(A block of data)

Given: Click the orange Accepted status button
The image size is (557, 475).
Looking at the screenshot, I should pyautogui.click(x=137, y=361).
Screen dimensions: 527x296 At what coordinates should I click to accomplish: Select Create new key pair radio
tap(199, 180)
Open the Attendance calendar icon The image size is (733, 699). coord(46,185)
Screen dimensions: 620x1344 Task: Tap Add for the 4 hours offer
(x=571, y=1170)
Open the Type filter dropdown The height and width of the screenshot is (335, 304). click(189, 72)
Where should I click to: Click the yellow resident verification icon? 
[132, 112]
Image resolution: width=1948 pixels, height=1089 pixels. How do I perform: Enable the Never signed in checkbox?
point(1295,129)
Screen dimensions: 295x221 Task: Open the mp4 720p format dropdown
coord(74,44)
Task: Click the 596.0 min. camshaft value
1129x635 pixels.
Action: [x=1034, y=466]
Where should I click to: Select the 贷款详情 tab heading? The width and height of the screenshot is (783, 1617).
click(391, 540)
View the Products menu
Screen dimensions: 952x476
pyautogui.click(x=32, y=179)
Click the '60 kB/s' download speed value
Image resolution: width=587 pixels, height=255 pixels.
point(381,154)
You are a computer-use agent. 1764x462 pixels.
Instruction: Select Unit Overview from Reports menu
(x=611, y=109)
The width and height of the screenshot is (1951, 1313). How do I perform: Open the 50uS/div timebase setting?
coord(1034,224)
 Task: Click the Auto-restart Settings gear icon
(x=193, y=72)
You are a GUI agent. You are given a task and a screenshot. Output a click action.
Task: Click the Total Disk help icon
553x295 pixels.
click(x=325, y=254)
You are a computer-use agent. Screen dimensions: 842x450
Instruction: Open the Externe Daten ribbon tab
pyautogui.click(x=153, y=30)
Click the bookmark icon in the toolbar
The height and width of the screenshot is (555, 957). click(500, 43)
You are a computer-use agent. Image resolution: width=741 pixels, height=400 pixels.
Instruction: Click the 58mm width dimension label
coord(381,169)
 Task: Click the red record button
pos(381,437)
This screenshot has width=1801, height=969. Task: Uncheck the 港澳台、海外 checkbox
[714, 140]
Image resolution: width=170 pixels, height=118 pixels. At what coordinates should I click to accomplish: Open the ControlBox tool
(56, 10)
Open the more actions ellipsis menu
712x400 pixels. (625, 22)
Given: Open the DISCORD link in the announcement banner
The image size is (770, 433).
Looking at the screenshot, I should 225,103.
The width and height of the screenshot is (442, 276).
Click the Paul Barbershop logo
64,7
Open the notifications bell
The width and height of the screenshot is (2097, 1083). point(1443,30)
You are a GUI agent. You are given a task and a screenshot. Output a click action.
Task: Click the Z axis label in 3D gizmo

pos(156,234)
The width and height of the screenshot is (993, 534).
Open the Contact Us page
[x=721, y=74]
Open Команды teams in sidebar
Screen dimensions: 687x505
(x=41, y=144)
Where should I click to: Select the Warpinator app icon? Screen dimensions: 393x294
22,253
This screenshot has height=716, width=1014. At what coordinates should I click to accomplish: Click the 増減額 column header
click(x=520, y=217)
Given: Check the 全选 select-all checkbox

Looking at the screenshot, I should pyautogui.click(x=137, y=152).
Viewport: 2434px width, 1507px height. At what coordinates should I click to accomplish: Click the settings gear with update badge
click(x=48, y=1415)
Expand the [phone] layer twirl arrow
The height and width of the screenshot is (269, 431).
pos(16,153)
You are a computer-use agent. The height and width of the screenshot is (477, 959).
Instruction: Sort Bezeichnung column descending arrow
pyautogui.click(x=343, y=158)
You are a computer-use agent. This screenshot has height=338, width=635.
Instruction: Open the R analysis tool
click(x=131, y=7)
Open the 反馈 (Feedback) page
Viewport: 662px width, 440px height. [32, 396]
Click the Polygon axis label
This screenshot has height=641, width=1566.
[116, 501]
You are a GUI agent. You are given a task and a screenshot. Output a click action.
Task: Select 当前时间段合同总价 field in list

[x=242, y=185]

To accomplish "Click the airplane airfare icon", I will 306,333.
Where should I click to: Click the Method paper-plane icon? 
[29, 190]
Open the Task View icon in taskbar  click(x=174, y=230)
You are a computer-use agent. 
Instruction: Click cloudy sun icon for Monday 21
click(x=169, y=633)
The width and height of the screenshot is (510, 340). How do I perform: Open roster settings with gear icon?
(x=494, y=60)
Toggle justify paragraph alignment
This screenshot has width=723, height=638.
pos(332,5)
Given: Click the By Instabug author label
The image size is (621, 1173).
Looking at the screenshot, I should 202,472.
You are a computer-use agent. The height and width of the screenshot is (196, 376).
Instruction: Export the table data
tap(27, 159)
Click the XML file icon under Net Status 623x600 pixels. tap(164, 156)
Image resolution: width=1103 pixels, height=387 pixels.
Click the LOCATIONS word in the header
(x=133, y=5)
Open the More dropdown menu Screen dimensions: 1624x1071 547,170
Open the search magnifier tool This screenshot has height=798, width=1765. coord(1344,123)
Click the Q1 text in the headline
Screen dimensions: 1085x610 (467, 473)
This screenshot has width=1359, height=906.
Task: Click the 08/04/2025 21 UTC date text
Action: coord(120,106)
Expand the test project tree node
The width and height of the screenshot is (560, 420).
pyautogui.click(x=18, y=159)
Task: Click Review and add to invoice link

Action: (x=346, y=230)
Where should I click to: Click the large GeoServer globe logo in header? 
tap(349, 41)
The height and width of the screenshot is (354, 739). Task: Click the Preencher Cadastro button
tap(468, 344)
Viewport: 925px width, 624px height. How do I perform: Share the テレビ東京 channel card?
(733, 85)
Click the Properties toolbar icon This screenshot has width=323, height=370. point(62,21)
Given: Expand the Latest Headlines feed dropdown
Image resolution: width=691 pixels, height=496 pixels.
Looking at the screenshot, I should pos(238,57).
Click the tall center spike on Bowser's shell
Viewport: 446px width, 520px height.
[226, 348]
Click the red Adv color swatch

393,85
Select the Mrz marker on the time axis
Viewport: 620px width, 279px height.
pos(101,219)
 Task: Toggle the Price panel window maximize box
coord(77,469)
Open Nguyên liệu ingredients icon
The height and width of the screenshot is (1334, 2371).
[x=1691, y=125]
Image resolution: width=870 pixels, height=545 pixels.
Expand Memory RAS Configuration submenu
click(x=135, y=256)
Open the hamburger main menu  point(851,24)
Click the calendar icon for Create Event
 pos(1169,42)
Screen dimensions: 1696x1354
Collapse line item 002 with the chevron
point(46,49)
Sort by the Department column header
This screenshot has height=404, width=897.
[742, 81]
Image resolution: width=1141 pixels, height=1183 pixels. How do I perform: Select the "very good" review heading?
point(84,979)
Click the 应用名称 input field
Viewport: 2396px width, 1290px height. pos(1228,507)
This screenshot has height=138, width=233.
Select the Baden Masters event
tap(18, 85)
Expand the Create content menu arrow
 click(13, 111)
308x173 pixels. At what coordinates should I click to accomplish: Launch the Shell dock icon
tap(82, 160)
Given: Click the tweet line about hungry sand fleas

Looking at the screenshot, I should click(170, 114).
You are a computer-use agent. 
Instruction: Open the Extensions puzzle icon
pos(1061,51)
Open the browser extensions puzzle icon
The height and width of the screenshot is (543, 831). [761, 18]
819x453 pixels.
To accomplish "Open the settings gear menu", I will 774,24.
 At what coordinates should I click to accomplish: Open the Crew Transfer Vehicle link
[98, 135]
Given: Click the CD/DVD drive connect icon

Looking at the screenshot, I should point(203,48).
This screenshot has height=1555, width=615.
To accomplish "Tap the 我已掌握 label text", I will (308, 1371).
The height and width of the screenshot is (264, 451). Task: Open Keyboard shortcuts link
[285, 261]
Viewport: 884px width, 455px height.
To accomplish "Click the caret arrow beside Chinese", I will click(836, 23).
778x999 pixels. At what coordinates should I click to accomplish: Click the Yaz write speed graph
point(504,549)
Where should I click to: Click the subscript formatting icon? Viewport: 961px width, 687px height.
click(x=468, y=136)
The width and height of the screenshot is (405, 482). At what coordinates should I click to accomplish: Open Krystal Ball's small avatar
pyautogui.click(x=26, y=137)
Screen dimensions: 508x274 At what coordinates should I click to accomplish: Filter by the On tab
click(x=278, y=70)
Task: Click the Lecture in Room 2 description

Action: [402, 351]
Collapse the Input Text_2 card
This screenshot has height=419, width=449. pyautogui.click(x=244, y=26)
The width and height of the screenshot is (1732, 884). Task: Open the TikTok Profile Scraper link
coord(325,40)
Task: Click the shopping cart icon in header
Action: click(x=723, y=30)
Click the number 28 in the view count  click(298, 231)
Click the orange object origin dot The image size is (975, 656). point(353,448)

◆ **WHAT YOU SHOULD DO**
Repeat, word for word, the lines of the records between the one holding "Click the '60 kB/s' download speed value" and the one holding "712x400 pixels. (625, 22)", both included.

◆ **TASK ANSWER**
Click the '60 kB/s' download speed value
Image resolution: width=587 pixels, height=255 pixels.
point(381,154)
You are a computer-use agent. 1764x462 pixels.
Instruction: Select Unit Overview from Reports menu
(x=611, y=109)
The width and height of the screenshot is (1951, 1313). How do I perform: Open the 50uS/div timebase setting?
coord(1034,224)
 Task: Click the Auto-restart Settings gear icon
(x=193, y=72)
You are a GUI agent. You are given a task and a screenshot. Output a click action.
Task: Click the Total Disk help icon
553x295 pixels.
click(x=325, y=254)
You are a computer-use agent. Screen dimensions: 842x450
Instruction: Open the Externe Daten ribbon tab
pyautogui.click(x=153, y=30)
Click the bookmark icon in the toolbar
The height and width of the screenshot is (555, 957). click(500, 43)
You are a computer-use agent. Image resolution: width=741 pixels, height=400 pixels.
Instruction: Click the 58mm width dimension label
coord(381,169)
 Task: Click the red record button
pos(381,437)
This screenshot has width=1801, height=969. Task: Uncheck the 港澳台、海外 checkbox
[714, 140]
Image resolution: width=170 pixels, height=118 pixels. At what coordinates should I click to accomplish: Open the ControlBox tool
(56, 10)
Open the more actions ellipsis menu
712x400 pixels. (625, 22)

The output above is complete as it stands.